Find a connected graph $G$ which is isomorphic to its line graph. Find a connected graph $G$ with $n, (n \ge 3 )$ nodes with the property:
$$G \cong L(G)$$
My try:
The complete graph with 3 nodes ($K_3$) seems like a good candidate for this problem but I don't know how to prove it formally.
 A: Suppose $G$ is a (finite simple) graph satisfying the condition $L(G)\cong G.$ Suppose $G$ has $n$ vertices, and let's try to figure out what its degree sequence $d_1,d_2,\dots,d_n$ can be.
Since $L(L(G))\cong L(G)\cong G,$ the three graphs $G,L(G),L(L(G))$ all have the same number of vertices, i.e., both $G$ and $L(G)$ have $n$ edges.
The number of edges in $G$ is $\frac12\sum_{i=1}^nd_1,$ and the number of edges in $L(G)$ is $\sum_{i=1}^n\binom{d_i}2,$ so we have
$$n=\frac12\sum_{i=1}^nd_i=\sum_{i=1}^n\binom{d_i}2.$$
It follows from these equations that
$$\sum_{i=1}^n(d_i-2)^2=0,$$
i.e.,
$$d_1=d_2=\cdots=d_n=2.$$
To see this, instead of doing the algebra directly, let's recast it in terms of probability. Let the random variable $X$ be the degree of a randomly chosen vertex of $G.$ Then the average degree of $G$ is
$$\mu=E[X]=\frac1n\sum_{i=1}^nd_i=2,$$
and
$$E\left[\binom X2\right]=\frac1n\sum_{i=1}^n\binom{d_i}2=1,$$
i.e.,
$$1=E\left[\binom X2\right]=E\left[\frac{X^2-X}2\right]=\frac12E\left[X^2\right]-\frac12E[X],$$
so
$$E\left[X^2\right]=E[X]+2=4=\mu^2$$
and
$$\text{Var}(X)=E\left[(X-\mu)^2\right]=E\left[X^2\right]-\mu^2=0.$$
We have shown that a graph which is isomorphic to its line graph must be $2$-regular; conversely, a
$2$-regular graph is a sum of cycles, which is clearly isomorphic to its line graph. Thus, the solutions of $L(G)\cong G$ are just the $2$-regular graphs, and the connected solutions are just the cycles.

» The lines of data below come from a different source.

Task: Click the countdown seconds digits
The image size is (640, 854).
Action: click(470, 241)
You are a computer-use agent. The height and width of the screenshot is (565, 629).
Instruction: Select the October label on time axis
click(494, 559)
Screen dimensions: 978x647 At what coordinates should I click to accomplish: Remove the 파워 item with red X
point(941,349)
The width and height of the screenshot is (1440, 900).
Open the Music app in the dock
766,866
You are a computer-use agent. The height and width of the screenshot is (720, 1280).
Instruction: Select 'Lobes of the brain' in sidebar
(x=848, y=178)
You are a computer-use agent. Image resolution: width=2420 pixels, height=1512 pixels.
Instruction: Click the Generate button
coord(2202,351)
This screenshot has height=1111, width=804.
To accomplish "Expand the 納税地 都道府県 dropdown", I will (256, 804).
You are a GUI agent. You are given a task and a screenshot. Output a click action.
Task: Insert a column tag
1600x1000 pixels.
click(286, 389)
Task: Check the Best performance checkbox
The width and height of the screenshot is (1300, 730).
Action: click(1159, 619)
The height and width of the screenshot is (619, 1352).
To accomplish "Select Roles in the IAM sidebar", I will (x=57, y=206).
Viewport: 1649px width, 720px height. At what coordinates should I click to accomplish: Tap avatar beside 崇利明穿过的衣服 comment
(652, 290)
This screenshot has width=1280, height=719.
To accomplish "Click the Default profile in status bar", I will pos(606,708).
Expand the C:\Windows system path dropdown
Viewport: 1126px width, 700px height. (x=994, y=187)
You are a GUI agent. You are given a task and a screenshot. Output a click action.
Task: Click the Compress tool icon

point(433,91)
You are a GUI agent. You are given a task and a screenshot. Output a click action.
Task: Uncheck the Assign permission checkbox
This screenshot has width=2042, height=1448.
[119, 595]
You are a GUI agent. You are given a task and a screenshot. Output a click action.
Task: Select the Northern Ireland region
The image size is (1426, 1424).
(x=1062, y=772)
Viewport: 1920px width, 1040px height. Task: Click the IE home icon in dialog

A: For any $n\geq3$ consider the cycle graph $C_n$. If you want to build a specific bijection between $C_n$ and $\operatorname{L}(C_n)$, then just temporarily impose a direction on the edges in $C_n$ such that each vertex has out-degree one (all edges point the same way), and have each vertex of $C_n$ map to the vertex of $\operatorname{L}(C_n)$ that corresponds to edge leaving it. Explaining why this is an isomorphism is tedious, but not difficult.